How the system works can be described as follows with an exemplary operation. First, following fracture reduction, the intramedullary nail (1 ) with an appropriate size and radius is delivered to the bone medulla. After completing the necessary procedures for fracture stabilization, the treatment of the distal locking screws is performed. The first distal locking screw (2) can be delivered under scopy control, or without scoping, taking into account that the chamfered distal locking region with increased channel length (1 .1 ) in the intramedullary nail (1 ) can be easily gripped. The first distal locking screw (2) is attached to the screwdriver and is thrown into the distal locking region with the free hand technique. The trace (2.2) on the first distal locking screw (2) is positioned to face the vertical axis (the direction facing the proximal side). Then, the rotation guide (7) is sent from the proximal end of the intramedullary nail (1 ). It is fitted to the control and compression screw (6.4) inside the intramedullary nail (1 ). With circular motion, mounting set consisting of the distance control and compression screw (6.4) and the inner shell (6) is moved linearly and is fitted on the centering ridge (2) of the first distal locking screw (2).

First distal locking screw (2) should be inserted to the axes of intramedullary nail (1 ) with a vertical angle that is as high as possible, because inner shell (6) has to be ensured that it has maximum contact surface with first distal locking screw (2). If the channel inside the intramedullary nail is misaligned from the axis, against the possibility of any movement in the transverse axis of the distal locking screw sent from the outer cortex of the bone in the distal region, this misalignment is eliminated with the help of a bevel at the channel edge in the distal locking zone (1 .1 ).
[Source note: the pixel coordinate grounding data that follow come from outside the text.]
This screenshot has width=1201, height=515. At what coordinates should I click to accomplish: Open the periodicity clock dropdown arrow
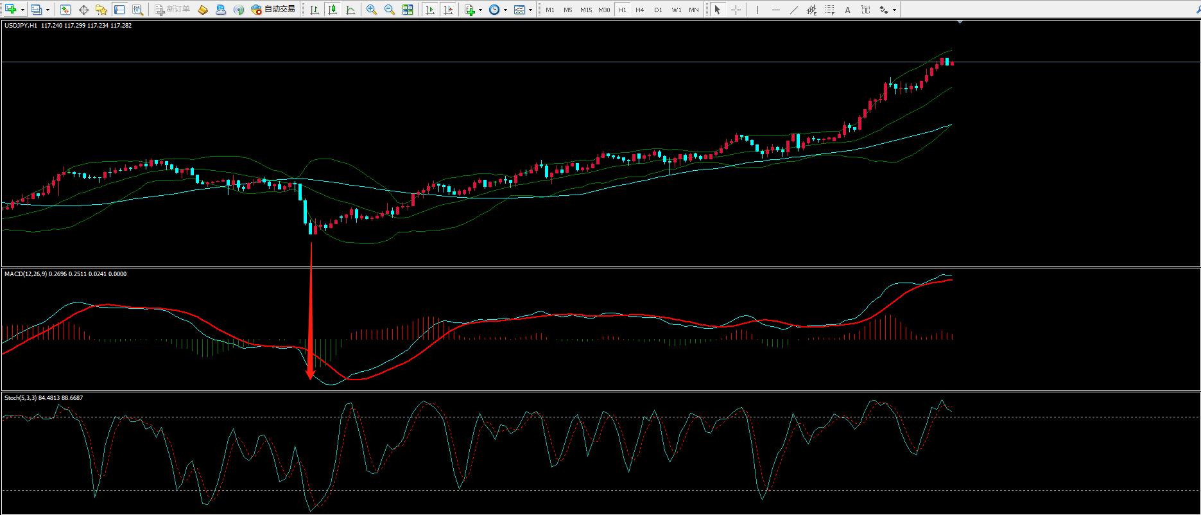pyautogui.click(x=505, y=10)
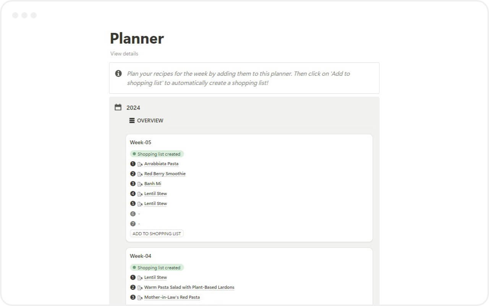Click the page icon beside Mother-in-Law's Red Pasta
The height and width of the screenshot is (306, 489).
(140, 298)
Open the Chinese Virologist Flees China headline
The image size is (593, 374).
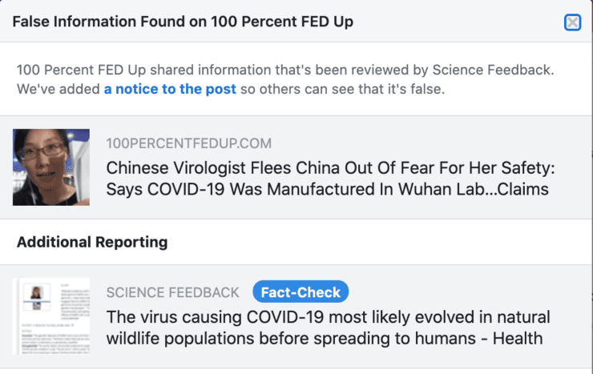[x=330, y=179]
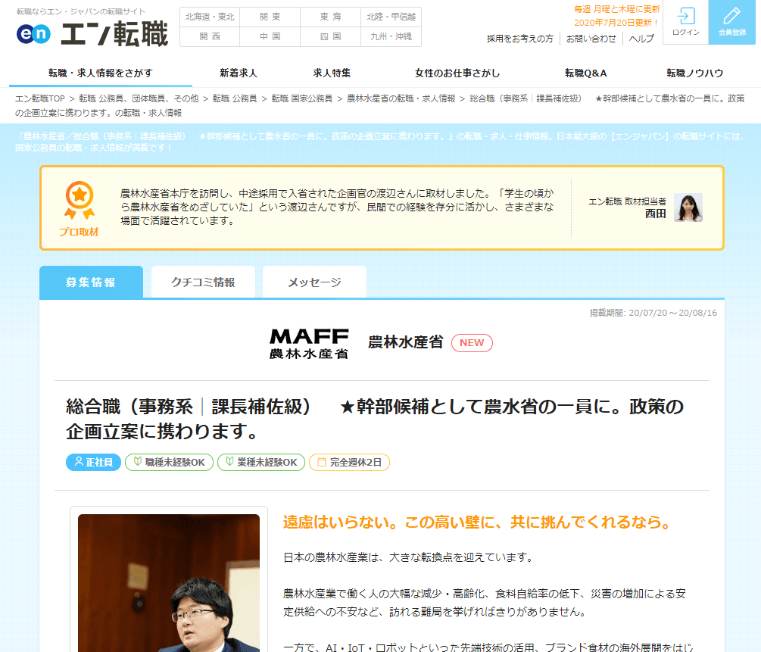
Task: Open the 新着求人 menu item
Action: [x=239, y=73]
It shall be easily understood that whether the first distal locking screw (2) passes through the intramedullary nail (1 ) or not when the inner shell (6) is delivered through the intramedullary nail (1 ). If first distal locking screw (2) is inside the intramedullary nail (1 ), inner shell (6) shall stop when it reaches the level of the first distal locking screw (2). If first distal locking screw (2) is outside the intramedullary nail (1 ), inner shell (6) shall slide more towards distal than it should be. It should be ensured that the centering cradle (2.1 ) and the channel (6.5) are positioned against each other. For this, the rotation guide (7) can be pressed down a certain amount.
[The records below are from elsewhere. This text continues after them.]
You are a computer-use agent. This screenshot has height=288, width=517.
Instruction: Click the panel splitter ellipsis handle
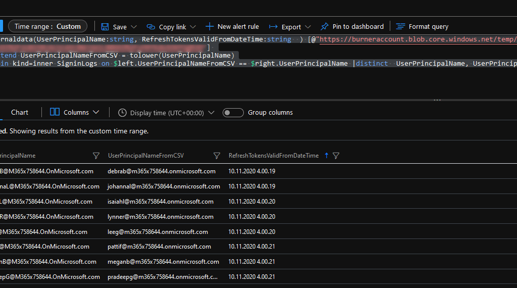coord(437,100)
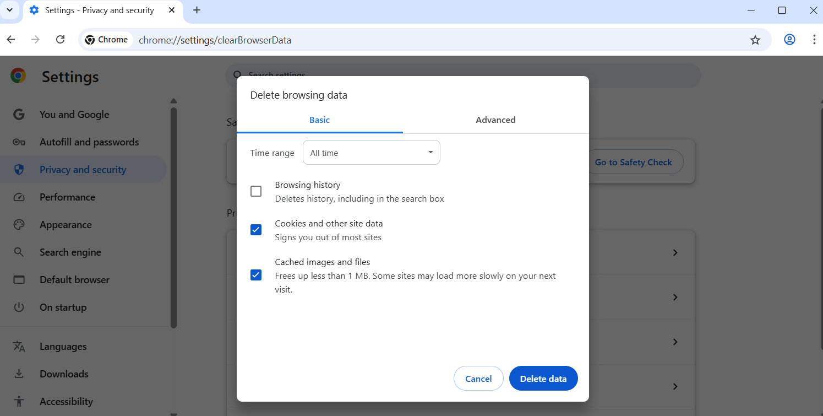Viewport: 823px width, 416px height.
Task: Open a new tab with plus icon
Action: [x=197, y=10]
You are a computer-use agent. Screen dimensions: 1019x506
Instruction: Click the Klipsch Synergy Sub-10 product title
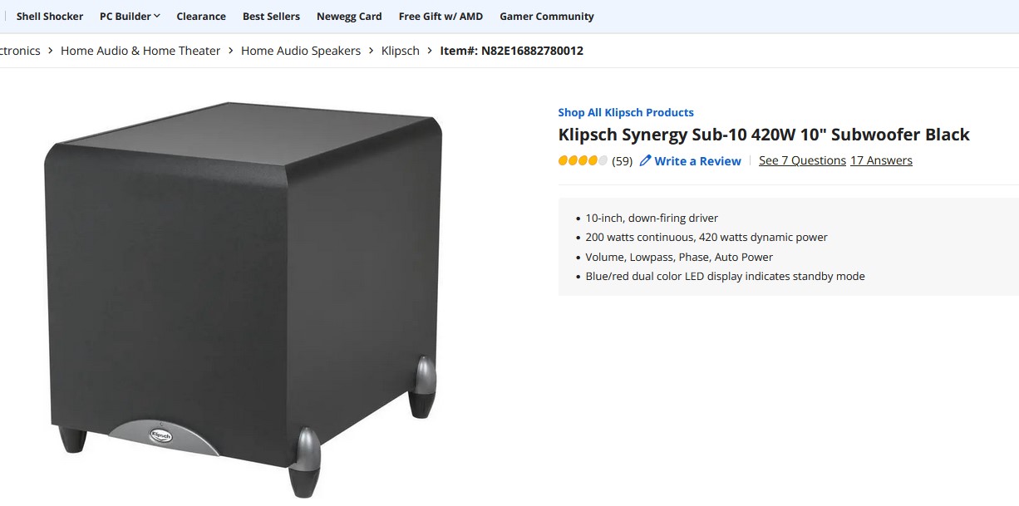click(x=764, y=135)
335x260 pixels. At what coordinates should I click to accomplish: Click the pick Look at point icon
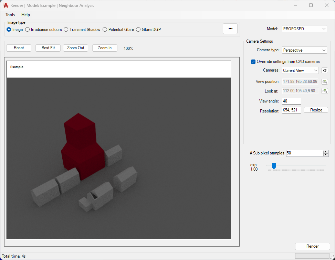pos(324,91)
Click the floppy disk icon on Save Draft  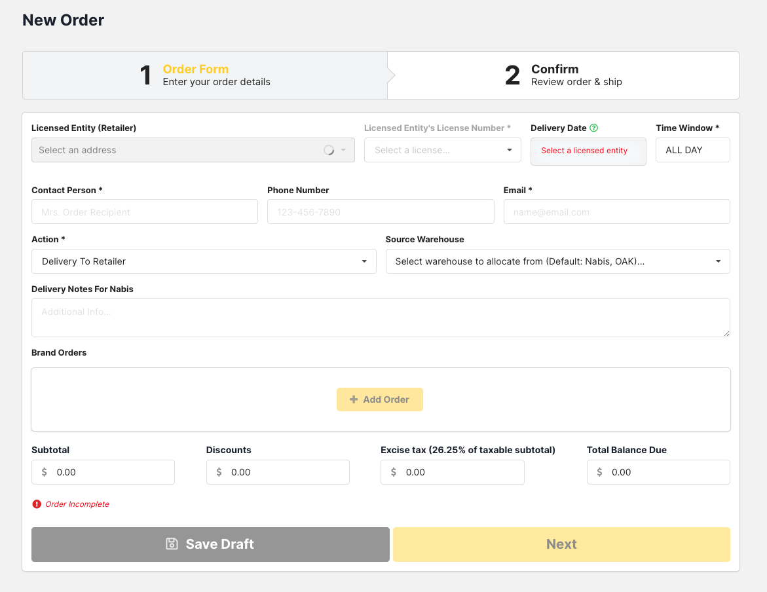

The first screwdriver guide (4) has a flattened surface. This way, the circular positioning of the other two screwdriver guides is provided. First screwdriver guide (4) is fitted on the first distal locking screw hole (5.1 ) on the screwdriver and drill guide bed (5). Thus, the second distal locking screw (3) is delivered with the aid of the screwdriver guide (5.2) through the second locking screw hole (5.2), in a smooth fashion and without the need to use the scoping device. In case the position of the first distal locking screw (2) is not suitable for delivering the second distal locking screw (3) through the second distal locking screw bed (5.2), second distal locking screw (3) shall be applied to the option locking screw hole (6.3) by using the option locking screw bed (5.3). The first screwdriver guide (4), the other screwdriver guides and the screwdriver and the drill guide bed (5) are separated from the system. Depending on the condition of the fracture line, the distance control and compression screw (6.4) is rotated with the help of the rotation guide (7) in the intramedullary nail (1 ) and the inner shell (6) is pulled up to provide compression.
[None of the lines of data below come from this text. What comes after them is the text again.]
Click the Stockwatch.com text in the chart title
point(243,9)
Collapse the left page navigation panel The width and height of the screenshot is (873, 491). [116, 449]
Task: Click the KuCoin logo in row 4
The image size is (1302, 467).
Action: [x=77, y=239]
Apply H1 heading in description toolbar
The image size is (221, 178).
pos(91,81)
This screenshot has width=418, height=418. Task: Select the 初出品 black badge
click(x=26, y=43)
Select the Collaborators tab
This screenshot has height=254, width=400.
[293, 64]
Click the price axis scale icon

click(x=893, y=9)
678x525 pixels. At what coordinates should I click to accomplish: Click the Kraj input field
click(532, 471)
Following the above steps, surgeries with maximum patient and physician comfort, where the patient and the physician are not exposed or minimally exposed to X rays, can be performed. It will also greatly facilitate the surgical team and the surgeon by eliminating the need for constant changing of the patient position during surgery. In addition, this system will allow the distal locking screws to be mechanically locked with the nail. This in turn will allow the distal screw to be mechanically stronger and the system as a whole more stable.